_Directives_:
1 - According to the event announcement, what camera was André Kertész the first major photographer to embrace?
2 - Continue the event announcement about the Kertész book talk from the point where it stops.

_Document text_:
+++++

About this Event
Join us at Mrs. Dalloway's Bookstore on Tuesday, February 3 at 7:00 PM when author and art historian Patricia Albers comes to the store to share her new book Everything Is Photograph: A Life of André Kertész . Patricia's presentation will include a slideshow of Kertész 's work and she will be joined in conversation by Renny Pritikin. She will sign copies of her book after the presentation.
to preorder a copy of Everything Is Photograph.
Born in Budapest in 1894, André Kertész soared to star status in Jazz Age Paris, tumbled into poverty and obscurity in wartime New York, slogged through 15 years shooting for House & Garden, then improbably reemerged into the spotlight with a 1964 retrospective at New York’s Museum of Modern Art. By the time of his death in 1985, he had exhibited around the world, taken more than 100,000 images, and steered the medium in new and vital directions: He was the first major photographer to embrace the Leica, the camera now mythically linked to street photography, and he pioneered subjective photojournalism, publishing what is arguably the world’s first great photo essay.

+++++

_Dataset section_:
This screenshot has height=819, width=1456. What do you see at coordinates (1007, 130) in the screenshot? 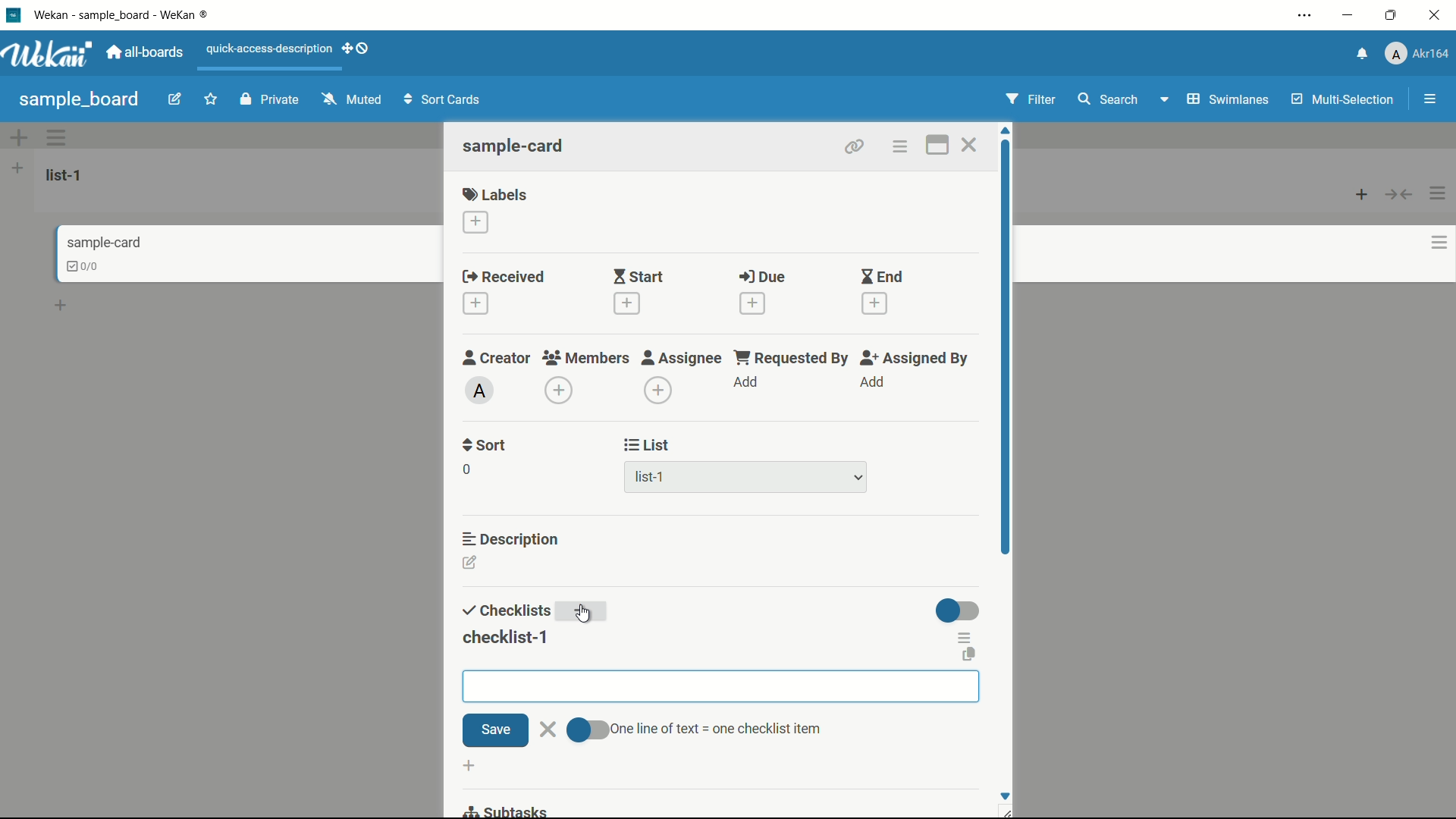
I see `scroll up` at bounding box center [1007, 130].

+++++

_Answers for this exercise_:
1 - The Leica.

2 -
Drawing on dozens of interviews, previous scholarship, and deep archival research, and interrogating the images themselves, Patricia Albers retrieves aspects of Kertész’s life that he and his pictures gloss over, among them the ordeals of trench warfare, the impact of the Holocaust, and the tale of his tangled romances. She takes Kertész from the Eastern front in World War I to the Paris of Piet Mondrian, Colette, Alexander Calder, and a lively central European diaspora. From Condé Nast’s postwar media empire to the “photo boom” of the 1970s. She revisits Kertész’s relationships with other photographers, among them his "frenemy" Brassaï and protégé Robert Capa. She breathes life into a gentle, generous, and unassuming man endowed with Old-World charm but also sputtering with grievance and rage and inclined to indulge in deception.
Everything Is Photograph immerses readers in the heyday of a now lost version of photography. Formally vigorous, emotionally rich, and aesthetically charged, Kertész’s images speak of the medium as a tool for human connection, self-narration, self-invention, and inquiry about the world, even as they project its mysteries.
PATRICIA ALBERS is a California-based writer, editor, and art historian. She is the author of Joan Mitchell, Lady Painter: A Life, the acclaimed first biography of the abstract painter. Her previous books include Shadows, Fire, Snow: The Life of Tina Modotti and Tina Modotti and the Mexican Renaissance. Albers’s essays, art reviews, and features have appeared in numerous museum catalogs and publications, including Squarecylinder, San Francisco Magazine, the San Jose Mercury News, and the New York Times. She has served as a panelist for the National Endowment for the Humanities and a juror for the Biographers International Plutarch Award.
RENNY PRITIKIN is a San Francisco Bay Area based curator, art writer and poet. He’s been chief curator at New Langton Arts, Yerba Buena Center for the Arts, The Nelson Gallery at UC Davis, and the Contemporary Jewish Museum. He’s the author of five books of poetry, most recently Westerns and Dramas, and a memoir. He is the United States correspondent for the Portuguese art magazine, Umbigo, and a regular contributor to the art review site, squarecylinder.com.
THIS EVENT is free but registration is requested. Registration ends at 6:00 pm on February 3.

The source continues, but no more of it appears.